Franz Nicolay – quite possibly the busiest musician working today – is no stranger to genre hopping. Since he left The Hold Steady early this year, he’s put out a 7-inch with World/Inferno Friendship Society, a second solo record (Luck and Courage), produced an album for the Debutante Hour and joined Against Me! as a touring musician.
Oh, and with the remaining few days left in the year, when he’s not on stage or in a recording studio, he’s started work as an extra for TV shows.
Nicolay (God knows when he found the time) chatted with Innocent Words about Luck and Courage.
Innocent Words: What can you tell me about the characters and the story of Luck and Courage?

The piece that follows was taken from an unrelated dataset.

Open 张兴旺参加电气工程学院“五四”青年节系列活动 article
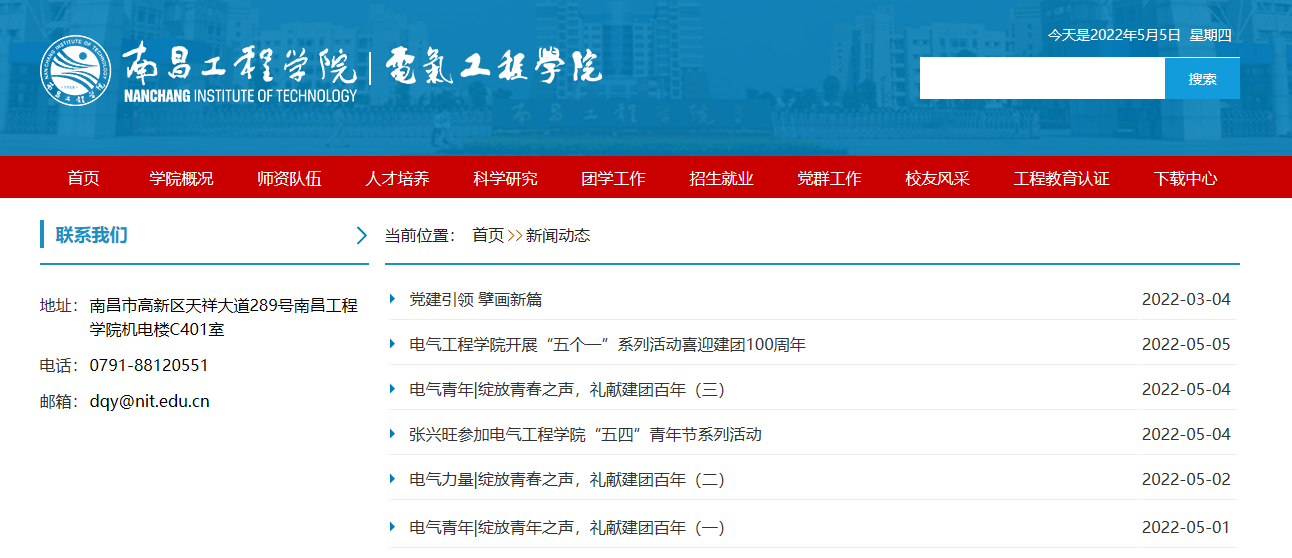Image resolution: width=1292 pixels, height=558 pixels. (x=585, y=435)
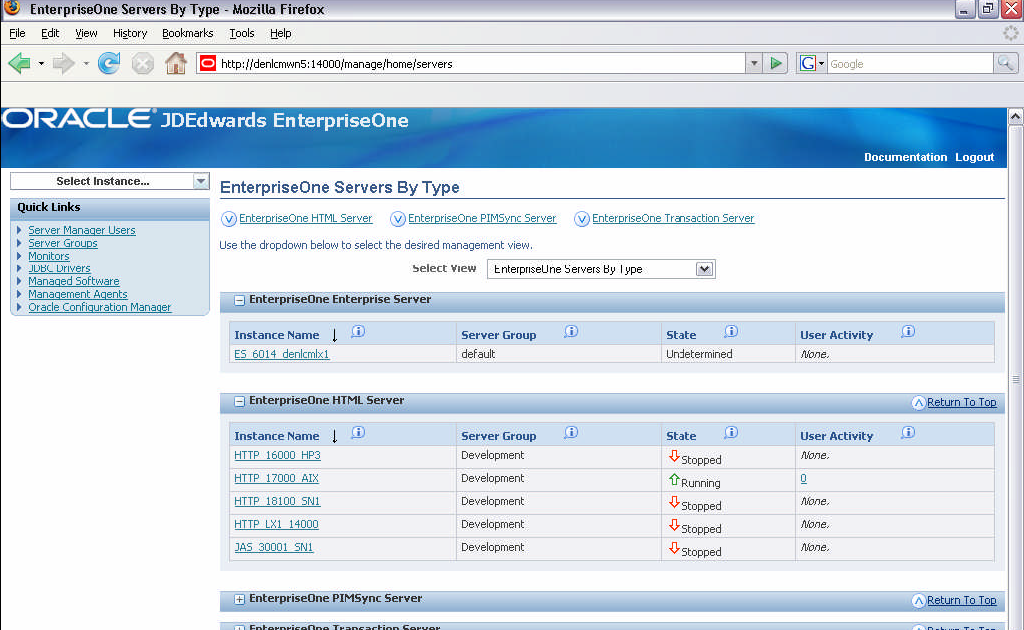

Franz Nicolay: It’s loosely based on these two characters, Felix and Adelita. Felix, in Latin, means luck; and Adelita is an iconic woman warrior in Mexican folklore, an embodiment of courage. The characters are two not-exactly drifters, but people who have chosen their freedom over the difficult joys of love; and what happens when their feelings force them to reconsider the possibility that they could have something they’d long since written off for themselves. Overlaid on that – in “Mother Night,” Kurt Vonnegut coined the term “a nation of two” to describe that stage of love in which a couple seems to be creating their own self-contained world, with its own language and culture. So, there’s a parallel narrative of a Cormac McCarthy-esque borderland country, the country of Felix and Adelita’s tenuous relationship, that’s plague-ridden and falling apart at the seams. Basically it’s a record about the tensions between domesticity and the urge to keep moving.
IW: In your bio, you mentioned that you looked to Lyle Lovett’s I Love Everybody as a template of sorts. Where else did you look for inspiration?

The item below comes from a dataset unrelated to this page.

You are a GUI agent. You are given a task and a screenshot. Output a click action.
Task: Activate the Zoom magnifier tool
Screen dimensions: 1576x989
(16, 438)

Nicolay: I really loved Nico Muhly and Shahzad Ismaily’s orchestrations and arrangements on the recent Sam Amidon record, so I was thinking about that a lot on, for example, “James Ensor Redeemed.” There’s also some 16 Horsepower, Nabokov, and a 19th-century preacher by the name of Spurgeon. I don’t want to give it all away.
IW: Did you use the same musicians you used on the last solo record?

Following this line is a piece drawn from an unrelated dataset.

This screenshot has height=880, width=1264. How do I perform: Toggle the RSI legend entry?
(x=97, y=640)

Nicolay: Mostly – Brian Viglione of the Dresden Dolls and Yula Be’eri from World/Inferno were the rhythm section on both records. There’s less of guitarist Jared Scott, but he’s on two tracks. Maria Sonevytsky plays almost all the piano on it.
IW: You have got to be one of the busiest musicians working today. Aside from your solo work, what other bands are you still involved with?
Nicolay: Well, I played with World/Inferno Friendship Society for the first time in four years recently – on a bill with Mischief Brew and Hard Skin. Fat Bob from Hard Skin said, “Sorry we had to go on between the Pogues and Dexys Midnight Runners. Didn’t realize Americans had run out of their own ideas.” Guignol is always a bit of a project band, so we play when everyone’s free or when we get a good offer. Aside from solo stuff, right now I’ve been doing a lot of work for Anti-Social Music. We have our tenth anniversary season coming up and a new record, Anti-Social Music Is The Future Of Everything, coming out. The group is on tour in Ukraine right now, actually.
IW: Do you find it difficult to be involved in some many different genres at one time?
Nicolay: No, a genre is an artificial and relatively arbitrary demarcation that is more useful to music fans than musicians, and frankly shouldn’t be that useful to anyone, except maybe as a shorthand for what you like “best.” It’s all the same 11-plus notes, just a matter of how you use them. And if one manner of using them bleeds into another, it makes both more interesting.
Nicolay: That’s not really true – I’ve only been a hired gun for Against Me! this summer. I do studio sessions or one-off guest appearances sometimes, but that’s a different beast. Last time I was the “new guy” was when I joined The Hold Steady six years ago, and it was a little like being the anthropologist parachuted onto the South Sea Island – you have to learn the language and the customs.
IW: So, what’s next for you?
Nicolay: I’m going to the UK on a package tour with myself, Jack Terricloth (World/Inferno) and Dave Hause (The Loved Ones). Then I have two big semi-theatrical projects I have to hunker down and write, both based on graphic sources, which will be an interesting challenge. One is a song-cycle based on the “Peops” series by the illustrator Fly; and the next is an adaptation of “Flood” by Eric Drooker, who did the animations for the recent “Howl” movie.
IW: Do you have anything you want to add?
Nicolay: This is just a sort of curiosity, but I’ve been working as a TV extra when I’m home for spare cash, so if you see me in the background of “Nurse Jackie” next season making fake conversation with a desk nurse, you’re not imagining it! And I play a villainous ringmaster (typecasting alert) in the video trailer for the new Salman Rushdie book. So, that’s a new wrinkle.